Your assignment
The required output is the exact run of lines from the one that contains "Instruction: Check the" to the end of the data, with every picture left out.

┌──

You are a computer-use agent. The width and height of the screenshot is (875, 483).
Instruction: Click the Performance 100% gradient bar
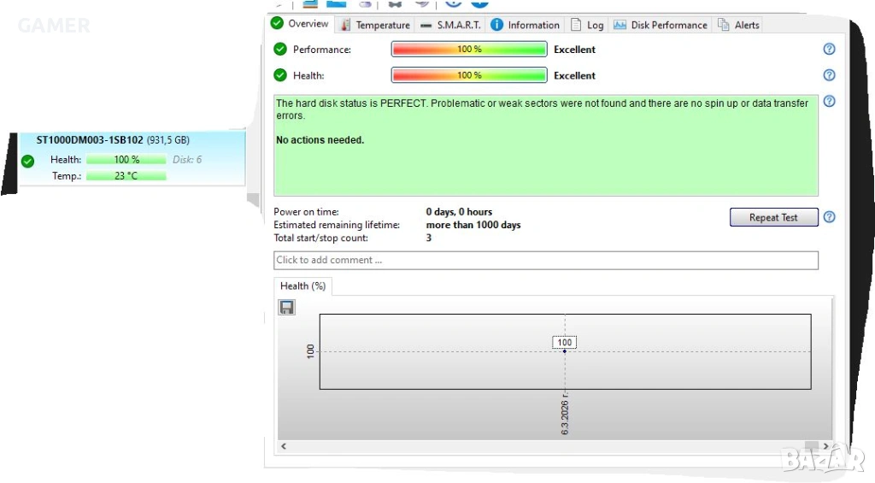point(468,50)
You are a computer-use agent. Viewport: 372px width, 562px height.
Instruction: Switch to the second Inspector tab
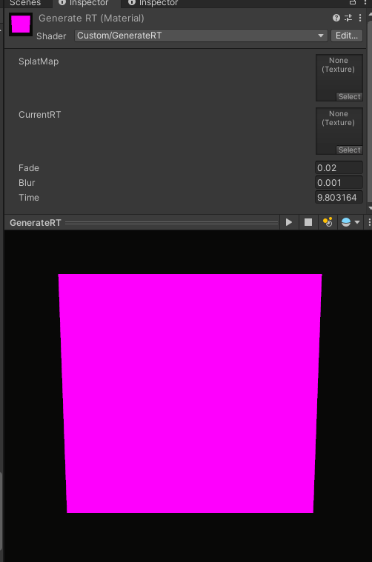coord(153,3)
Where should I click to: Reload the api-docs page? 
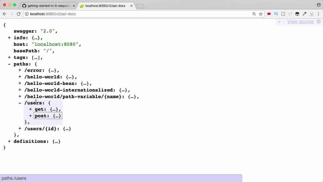(x=19, y=14)
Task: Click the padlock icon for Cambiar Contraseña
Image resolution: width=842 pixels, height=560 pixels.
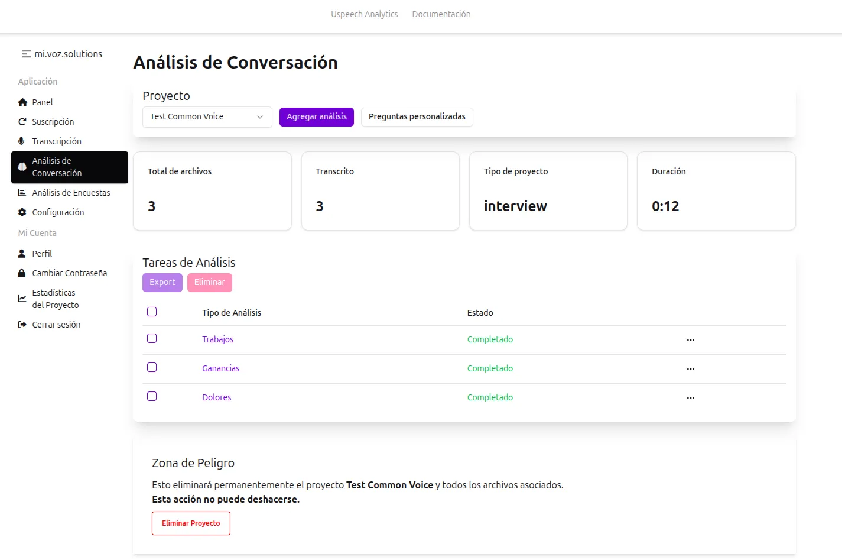Action: click(22, 273)
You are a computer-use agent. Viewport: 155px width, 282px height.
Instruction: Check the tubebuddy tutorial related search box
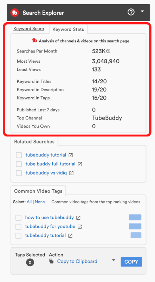[x=19, y=155]
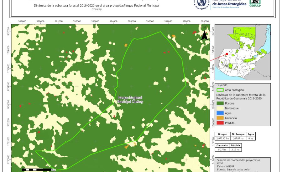
Task: Select the No bosque 147.87 ha cell
Action: [x=238, y=138]
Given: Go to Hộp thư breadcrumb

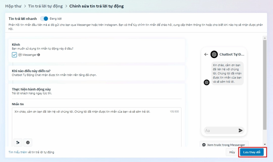Looking at the screenshot, I should [x=13, y=6].
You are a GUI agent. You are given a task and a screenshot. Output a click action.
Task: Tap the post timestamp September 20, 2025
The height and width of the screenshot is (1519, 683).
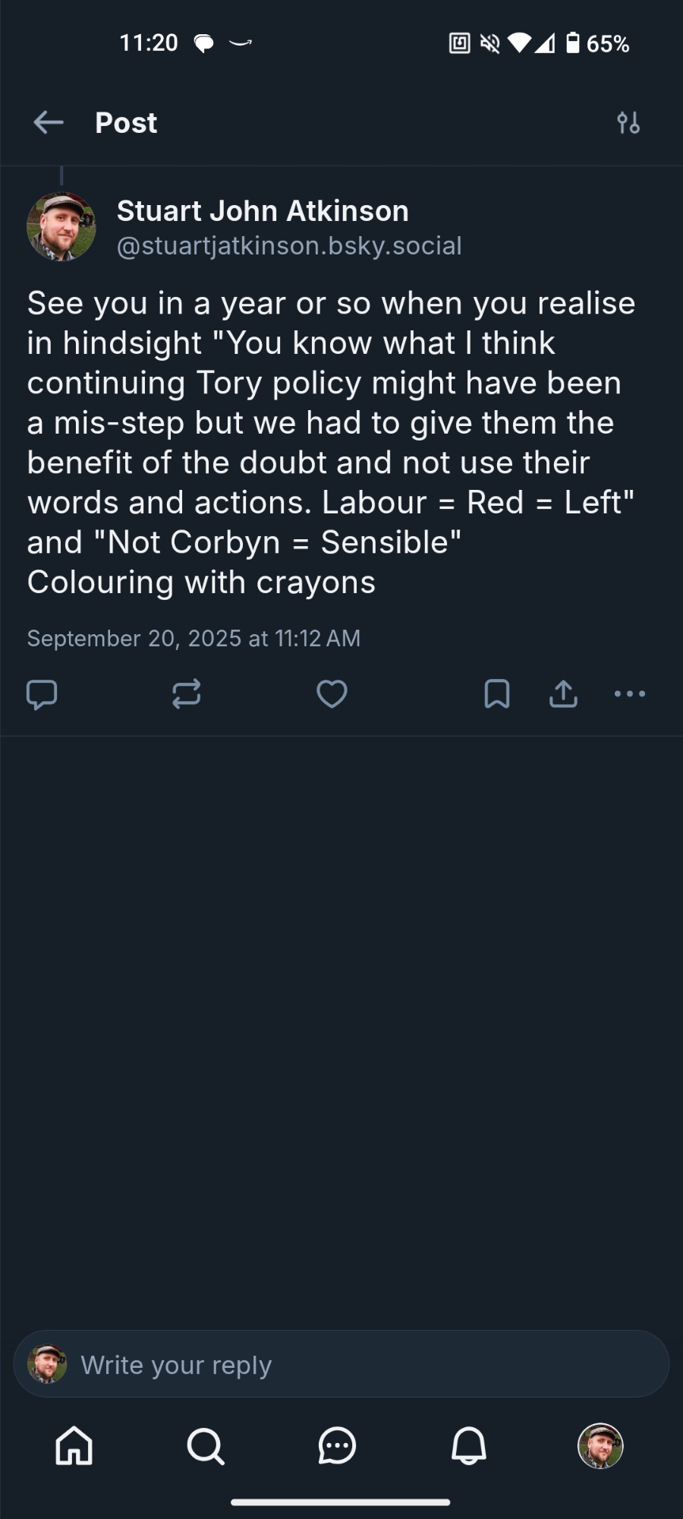pos(194,638)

└──

Written solution
Instruction: Check the tubebuddy tutorial related search box
[x=19, y=155]
Task: Select the No bosque 147.87 ha cell
Action: [x=238, y=138]
Given: Go to Hộp thư breadcrumb

Looking at the screenshot, I should [x=13, y=6].
You are a GUI agent. You are given a task and a screenshot. Output a click action.
Task: Tap the post timestamp September 20, 2025
The height and width of the screenshot is (1519, 683).
pos(194,638)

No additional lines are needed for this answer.